● Material provided
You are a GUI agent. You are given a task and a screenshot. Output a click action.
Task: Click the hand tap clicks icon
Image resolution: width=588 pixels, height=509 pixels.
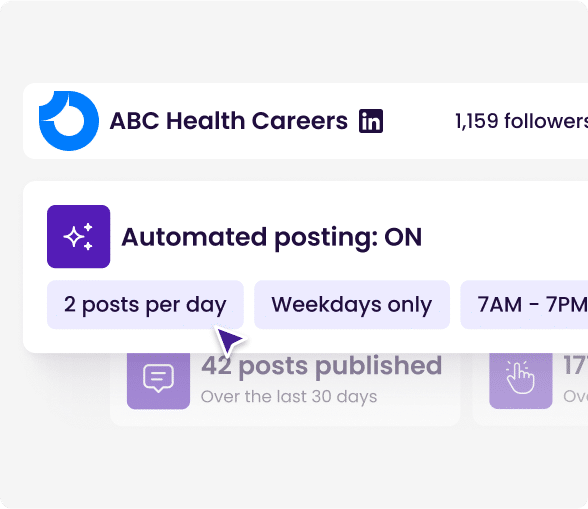[520, 378]
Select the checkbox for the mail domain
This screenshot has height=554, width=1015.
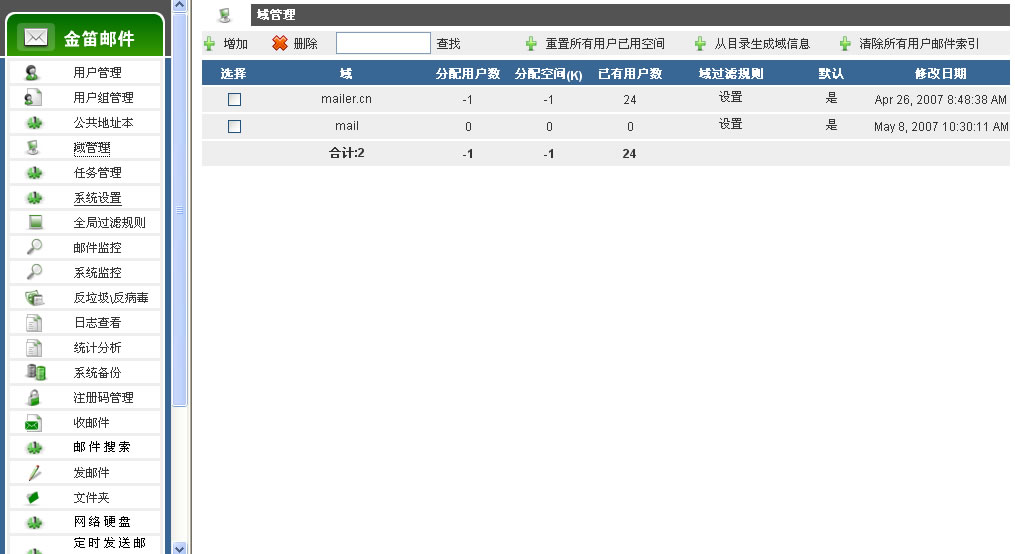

● Work instructions
Rewrite all of the records above in full, requests included, and shift every coordinate in the answers by -91. Leave the pictures out of your answer.

● Output of the exercise
You are a GUI agent. You are given a task and a screenshot. Output a click action.
Task: Click the hand tap clicks icon
Image resolution: width=588 pixels, height=509 pixels.
[429, 287]
Select the checkbox for the mail domain
This screenshot has height=554, width=1015.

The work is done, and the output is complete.